Reformat the entries from the line containing "Screen dimensions: 640x364" through the final line of the entries, inclusive, as a numbered list, leaving out any blank lines.

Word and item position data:
|---|
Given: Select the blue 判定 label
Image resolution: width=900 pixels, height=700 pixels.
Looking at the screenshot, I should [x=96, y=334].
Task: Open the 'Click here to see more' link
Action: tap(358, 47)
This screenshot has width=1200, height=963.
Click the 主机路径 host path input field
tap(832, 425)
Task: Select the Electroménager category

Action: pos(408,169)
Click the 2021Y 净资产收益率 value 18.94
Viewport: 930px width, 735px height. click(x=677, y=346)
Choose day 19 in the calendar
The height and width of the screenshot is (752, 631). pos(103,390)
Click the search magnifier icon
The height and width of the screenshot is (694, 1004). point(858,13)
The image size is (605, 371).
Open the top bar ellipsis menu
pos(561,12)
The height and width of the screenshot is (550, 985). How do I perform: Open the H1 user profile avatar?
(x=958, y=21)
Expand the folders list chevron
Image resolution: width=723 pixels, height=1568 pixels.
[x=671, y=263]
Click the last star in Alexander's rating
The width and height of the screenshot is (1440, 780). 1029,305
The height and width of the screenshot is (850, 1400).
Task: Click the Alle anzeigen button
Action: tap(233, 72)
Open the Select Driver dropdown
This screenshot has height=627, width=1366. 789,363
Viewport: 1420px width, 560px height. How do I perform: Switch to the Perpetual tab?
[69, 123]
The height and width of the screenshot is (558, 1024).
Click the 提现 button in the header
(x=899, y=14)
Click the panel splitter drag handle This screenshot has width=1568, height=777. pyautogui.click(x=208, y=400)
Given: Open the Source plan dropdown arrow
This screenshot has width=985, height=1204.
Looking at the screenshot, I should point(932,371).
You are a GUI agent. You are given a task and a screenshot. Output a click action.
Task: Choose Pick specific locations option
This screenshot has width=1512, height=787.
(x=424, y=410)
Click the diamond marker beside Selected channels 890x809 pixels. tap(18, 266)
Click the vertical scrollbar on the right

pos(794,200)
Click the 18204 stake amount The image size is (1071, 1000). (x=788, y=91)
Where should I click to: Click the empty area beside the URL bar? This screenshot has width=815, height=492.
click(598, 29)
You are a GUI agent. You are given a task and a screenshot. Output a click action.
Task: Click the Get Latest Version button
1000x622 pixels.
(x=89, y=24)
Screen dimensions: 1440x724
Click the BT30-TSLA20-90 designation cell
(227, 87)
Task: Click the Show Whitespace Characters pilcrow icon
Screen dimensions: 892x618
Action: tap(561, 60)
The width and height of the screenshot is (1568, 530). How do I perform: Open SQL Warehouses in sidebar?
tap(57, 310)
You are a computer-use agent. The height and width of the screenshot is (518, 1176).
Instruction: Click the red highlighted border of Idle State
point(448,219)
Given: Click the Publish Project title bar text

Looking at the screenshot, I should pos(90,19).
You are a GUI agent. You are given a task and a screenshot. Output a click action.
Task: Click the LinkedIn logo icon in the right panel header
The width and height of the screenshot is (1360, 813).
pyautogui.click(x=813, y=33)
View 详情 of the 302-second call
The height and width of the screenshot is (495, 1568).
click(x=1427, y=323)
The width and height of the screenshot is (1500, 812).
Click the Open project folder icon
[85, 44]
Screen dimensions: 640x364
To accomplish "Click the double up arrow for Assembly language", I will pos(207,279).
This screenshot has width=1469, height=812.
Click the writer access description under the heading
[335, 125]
|---|
Expected answer:
1. Screen dimensions: 640x364
2. To accomplish "Click the double up arrow for Assembly language", I will pos(207,279).
3. This screenshot has width=1469, height=812.
4. Click the writer access description under the heading
5. [335, 125]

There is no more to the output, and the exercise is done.